Он не обратил внимания на то, что Метке хотелось рассмотреть ее. Сунул монету в карман брюк. Вскочил. Он хоть и подумал о массе иностранной валюты, которую собрал, но мысль эта его не порадовала. Костопольского поразило, как тяжко бывает человеку, который не видит для себя иного выхода, кроме как в любви.
Тужицкий улыбался во весь свой огромный рот, выставляя напоказ клавиатуру ровненьких зубов. Еще разгоряченный, не остывший, опасаясь, что запах духов Товитки-а он весь им был пропитан-вьщаст правду, а цвет губ, которым он был обязан поцелуям, губной помаде и попыткам стереть ее, доскажет остальное, Тужицкий старался вовсю, надеясь, что люди не смогут оторвать взоров от этой белизны. Возбуждение все не проходило, его удивляло, что он никак не может прийти в себя, злился, словно на кушанье, которое, как ни тронешь, все обжигает, не видел облегчения, мысленно уносясь в ближайшее будущее. Ведь одно наслаждение подумать о том, что завтра, а вернее, послезавтра, в начале седьмого, он окажется, тут нет никаких сомнений, в постели с Товиткой; но Тужицкий был зол.

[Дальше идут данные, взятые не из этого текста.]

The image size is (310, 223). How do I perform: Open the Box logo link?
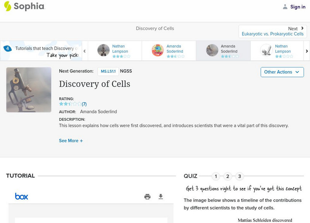click(21, 197)
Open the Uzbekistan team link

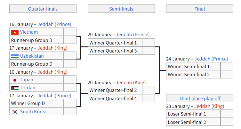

Ему неслыханно везло с женщинами, но и после первого раза со всеми без исключения, как он говорил, дело сразу же приобретало для него дурной оборот!
- Не понимаю, - поражался он, - других женщины почему-то так не держат. Как об избавлении мечтаешь о том, чтобы уйти, и, - он разводил руками, нельзя!
- Долго? - спрашивал его кто-нибудь и сам же подсказывал: - Месяц, два?
- Ну! - восклицал Тужицкий таким тоном, будто говорил, чего вы еще хотите. - Это муки-мученические, - повторял он. - Я на другой день готов улизнуть, но, увы, в течение шестидесяти дней отрабатываю то, что натворил за один.
- И всегда так? - удивилась Кристина, которой он плакался на свою судьбу.
- Нет! Иногда мне удается порвать раньше. - Но с Товиткой и не помечтаешь о сокращенном сроке.